More common than open surgery, closed-womb procedures are still rare enough to be practiced at only a few dozen specialized institutions. Sometimes these procedures are called "needle treatments." Since the first fetal blood transfusion in 1963, fetal transfusions have become one of the most accepted types of fetal therapy, although they are still uncommon. Transfusions can save the life of a fetus if the blood of the fetus and its mother are incompatible. In the case of Rh incompatibility, for instance, the antibodies in the blood of an Rh negative mother will attack the red blood cells of an Rh positive baby. Guided by ultrasound, the doctor inserts a needle through the mother's abdomen and injects compatible blood into the umbilical blood vessels. In a similar fashion, doctors use needles to deliver life-saving medications.

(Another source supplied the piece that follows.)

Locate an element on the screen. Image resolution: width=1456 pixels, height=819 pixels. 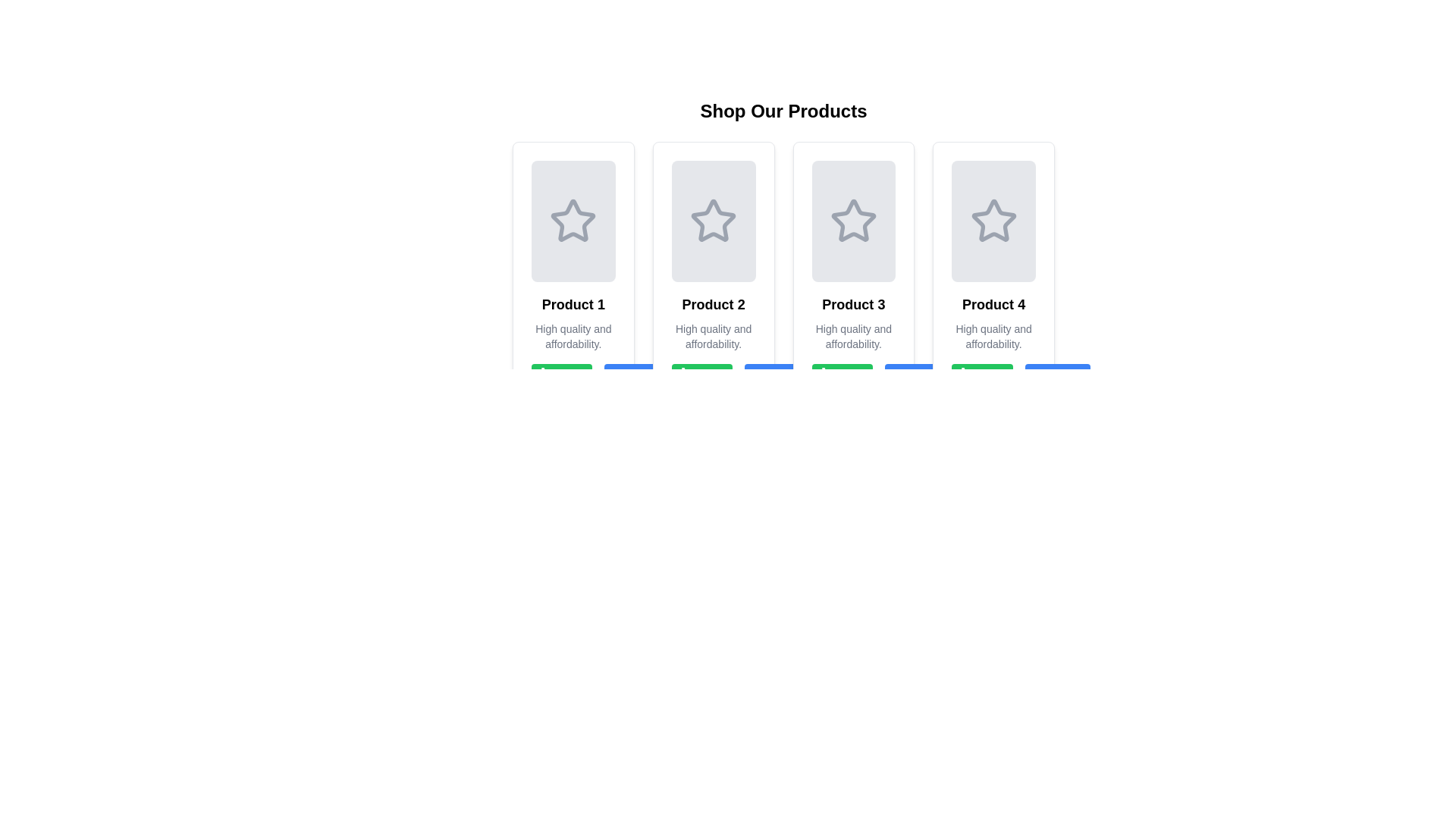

Sometimes twins fail to develop normally, and the poor health of one twin jeopardizes the life of the other, healthy twin. Left untreated, such pregnancies typically end with the death of both twins. In this situation, parents might permit the doctor to perform fetal surgery and terminate the abnormal twin in order to save the healthy twin. In a rare condition known as twin-twin transfusion syndrome, the blood circulation of the two twins is connected and one fetus lacks a brain and a heart. In a closed-womb procedure, surgeons have successfully used miniature instruments to tie a knot in the blood vessels linking the two twins. Although this kills the abnormal twin, the other twin is much more likely to survive.

Pregnancies that begin with triplets and quadruplets almost never result in the healthy birth of all the fetuses. Indeed, the mother risks miscarrying the entire pregnancy. In this situation, parents and surgeons may decide to reduce the pregnancy to twins in order to ensure the health of at least some of the fetuses. Unwanted fetuses are killed using a needle to inject potassium chloride into the fetal chest. This stops the heart from beating. Multiple pregnancies are becoming more widespread due to the use of fertility drugs and certain infertility treatments. So-called fetal reduction has therefore become a potentially more common procedure, but it remains highly controversial.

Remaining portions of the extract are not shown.